*What this task involves*. Substitute "product code" for "model number" in the items between the line holding "Where should I" and the line holding "Action: coord(618,79)", inclusive, keeping everything else unchanged and leaving the pictures out of your answer.

*Data for this exercise*.
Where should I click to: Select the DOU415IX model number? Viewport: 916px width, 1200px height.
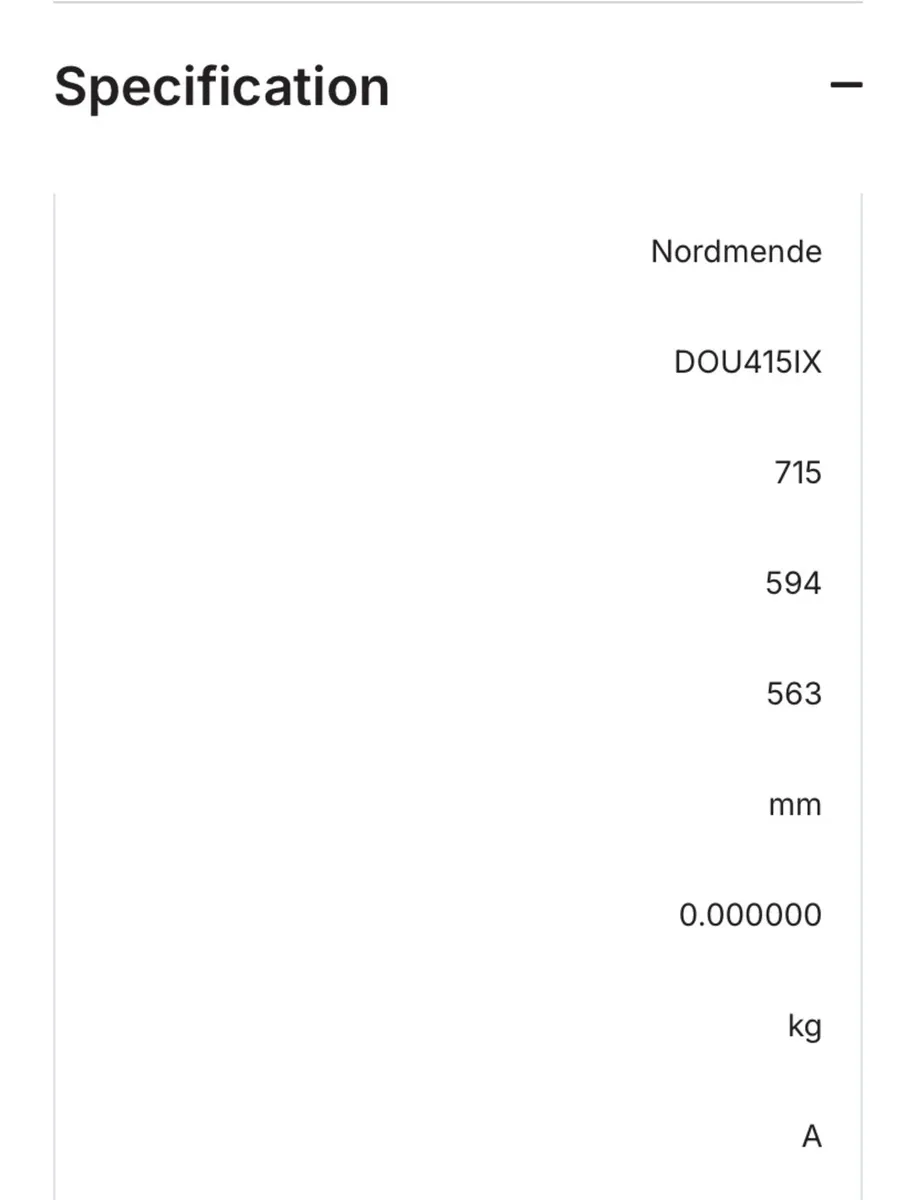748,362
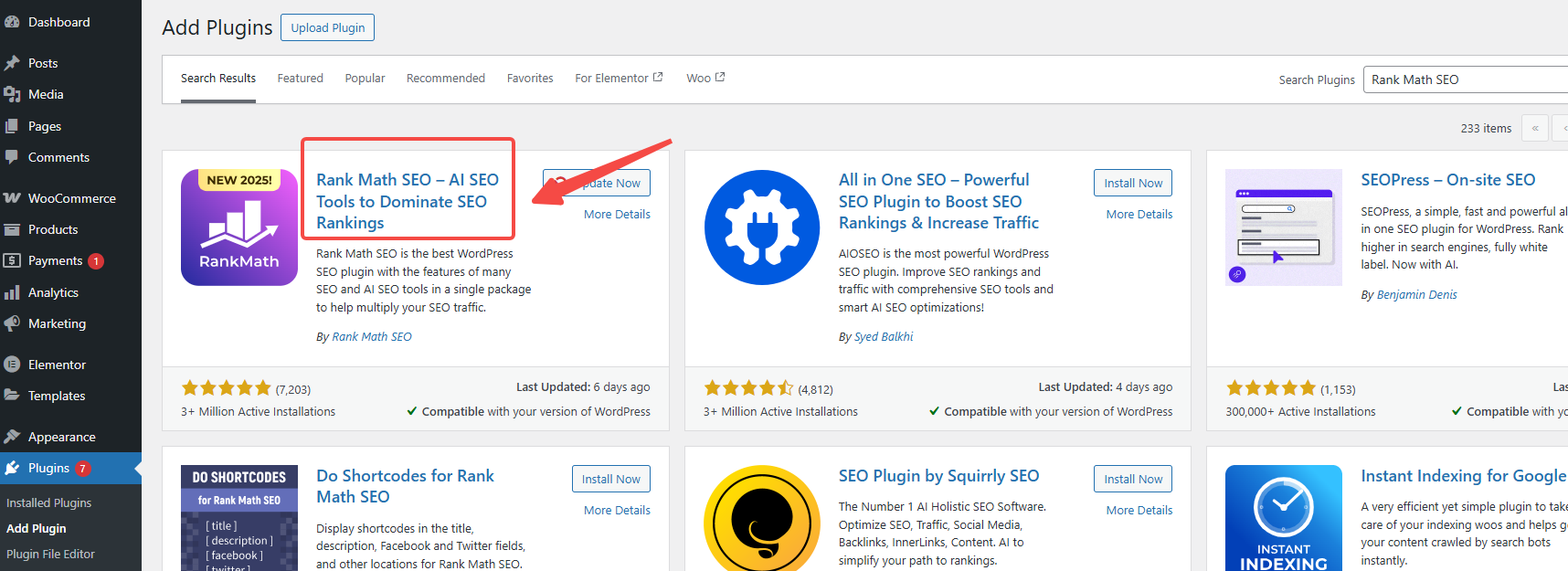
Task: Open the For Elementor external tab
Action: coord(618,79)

--

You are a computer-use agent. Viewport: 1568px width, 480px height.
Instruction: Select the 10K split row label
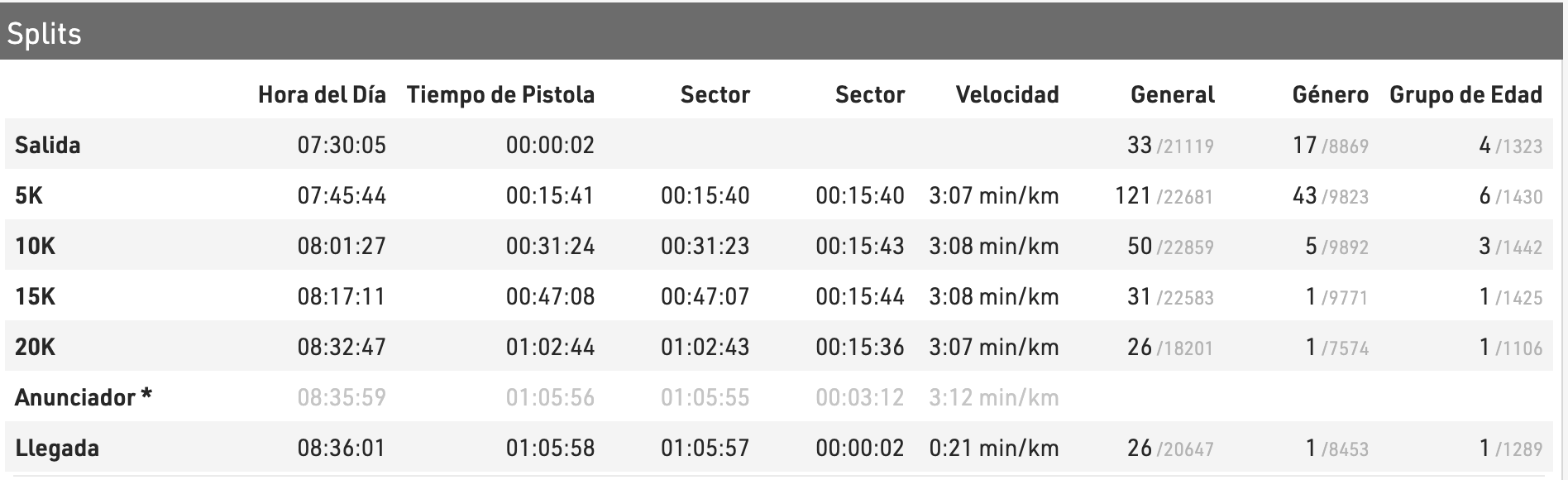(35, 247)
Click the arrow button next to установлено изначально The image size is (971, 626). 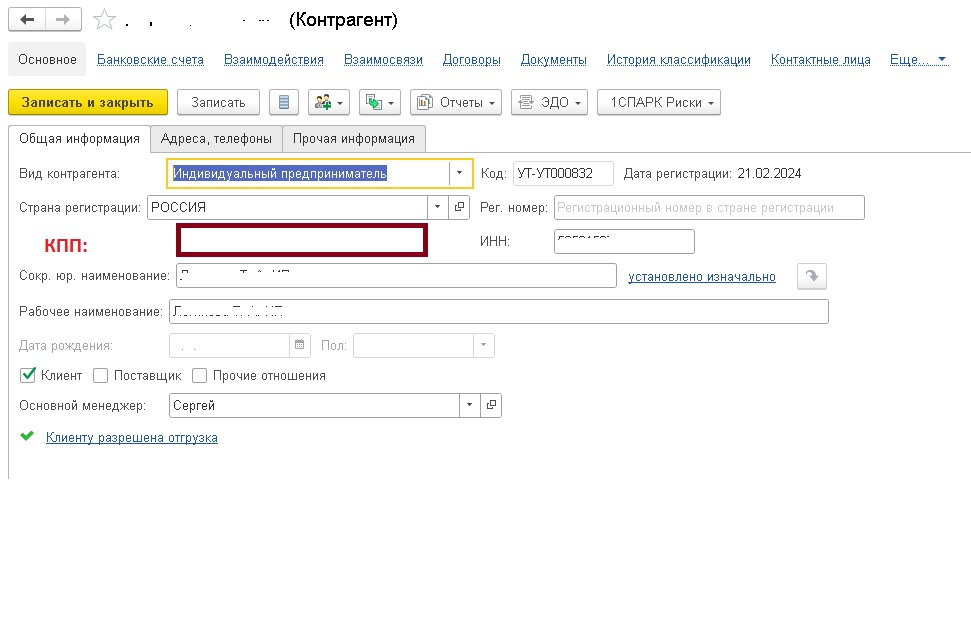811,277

*The completed task*.
Where should I click to: Select the DOU415IX product code? Viewport: 916px width, 1200px height.
748,362
Task: Open the For Elementor external tab
Action: coord(618,79)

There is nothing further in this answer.